When the ECF was set up, in 2008, its focus was very much on the decarbonization of the energy system. Even though food and agriculture contribute between ten and thirty per cent of global greenhouse gas emissions, depending on how you count them, the sector was conspicuously absent from the ECF’s portfolio. Apart from its work to limit the use of bioenergy, like first-generation biofuels, that competes with food and nature, the ECF, like many other climate philanthropies, did not really address land.
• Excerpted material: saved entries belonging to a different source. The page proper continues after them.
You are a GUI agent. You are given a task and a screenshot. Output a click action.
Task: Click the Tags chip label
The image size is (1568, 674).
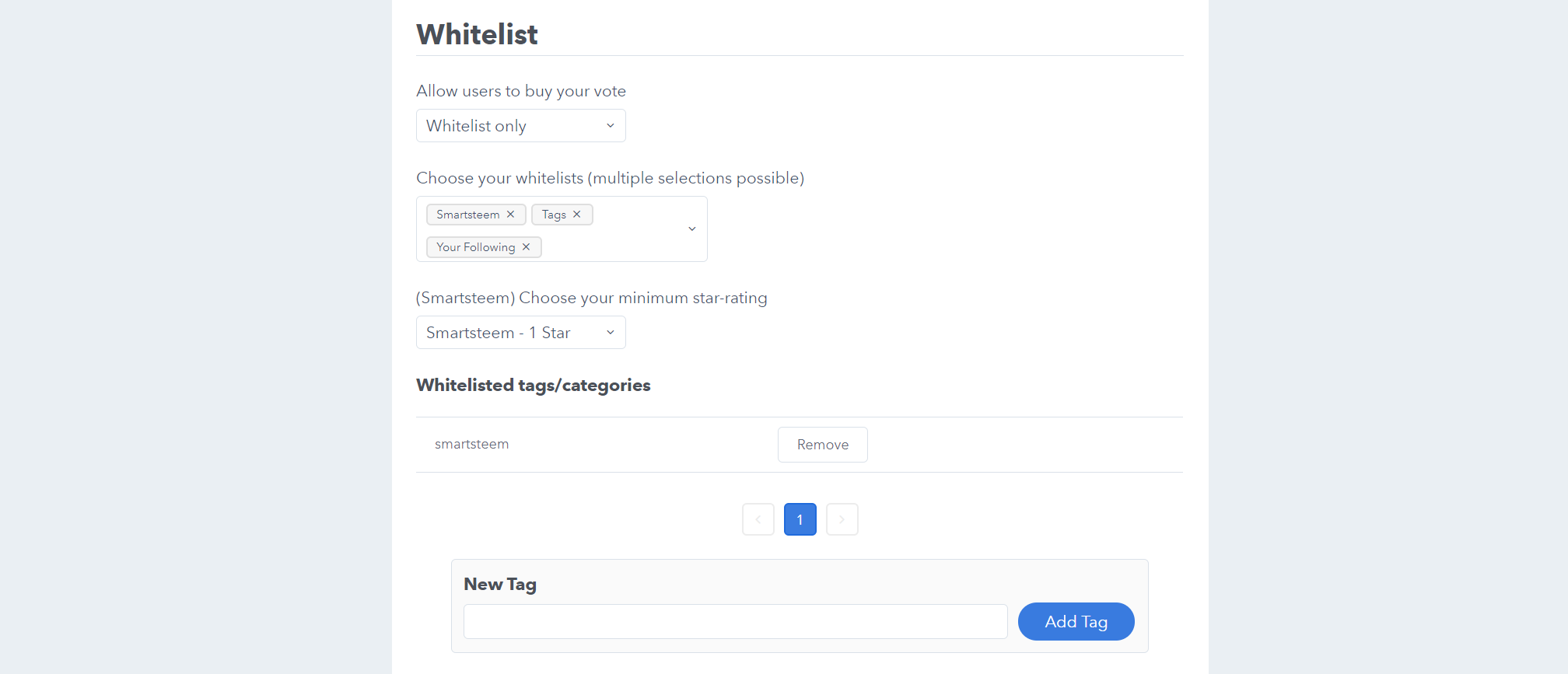pyautogui.click(x=554, y=215)
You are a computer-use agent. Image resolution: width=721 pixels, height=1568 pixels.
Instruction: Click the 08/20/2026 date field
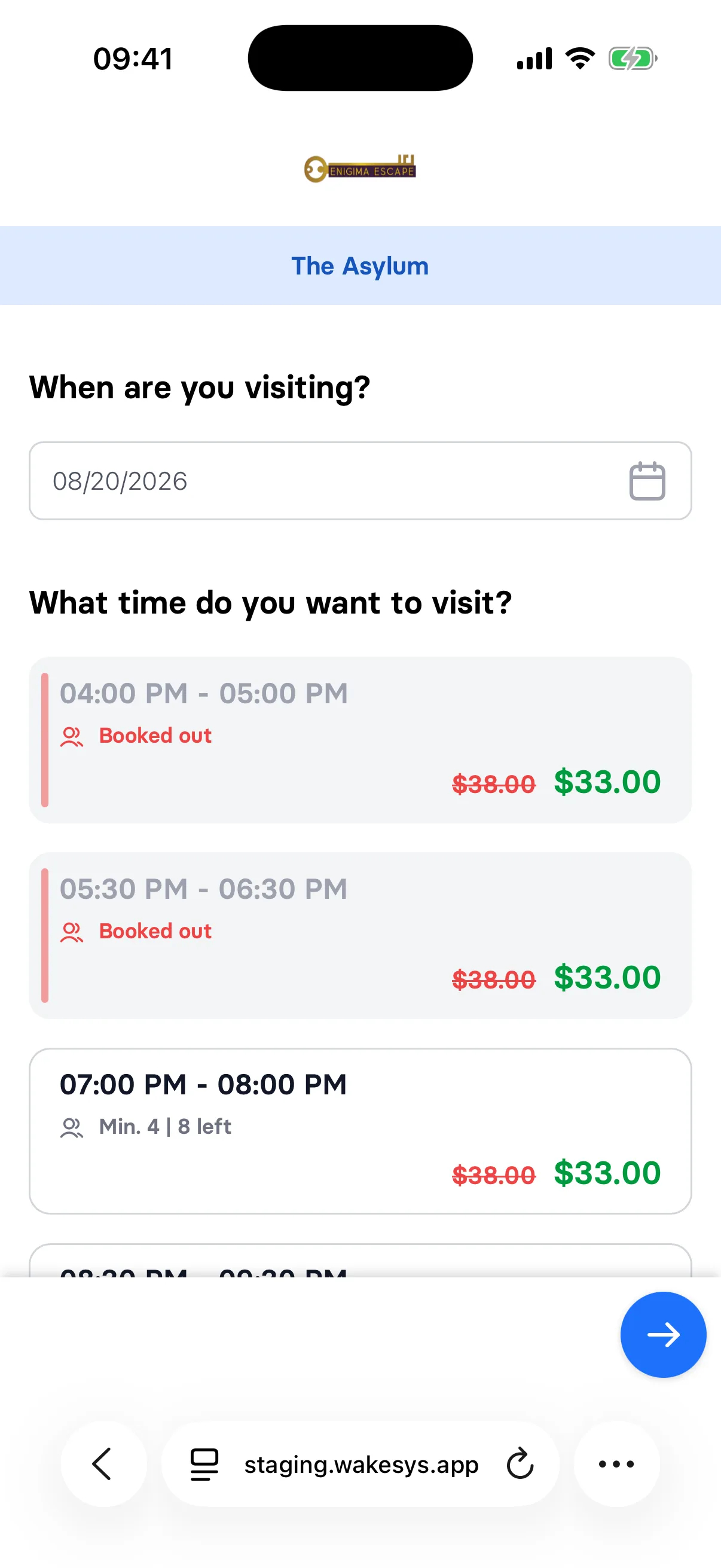tap(360, 481)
There were good reasons for this. Agricultural reform was deemed too complex, too politically entrenched and dealing with too many small actors. Its role in climate mitigation was seen as marginal, partly because its own emissions were obscured by accounting practices—so the carbon footprint of fertilizer production or the transport of agricultural goods was assigned to other sectors. And in the pre-Paris Agreement era, when the EU’s emission reduction target was usually described as 80-95 per cent below 1990 levels, it was possible to argue that agriculture could lay claim to that residual share.

But it is increasingly clear that we can no longer afford to leave the agricultural sector out of the equation. This is not just because getting to net-zero emissions means involving every sector. It’s also because agriculture has a special role to play in climate action. Agriculture (as well as forestry) is particularly exposed to the impacts of climate change, as rising temperatures will ravage currently fertile areas.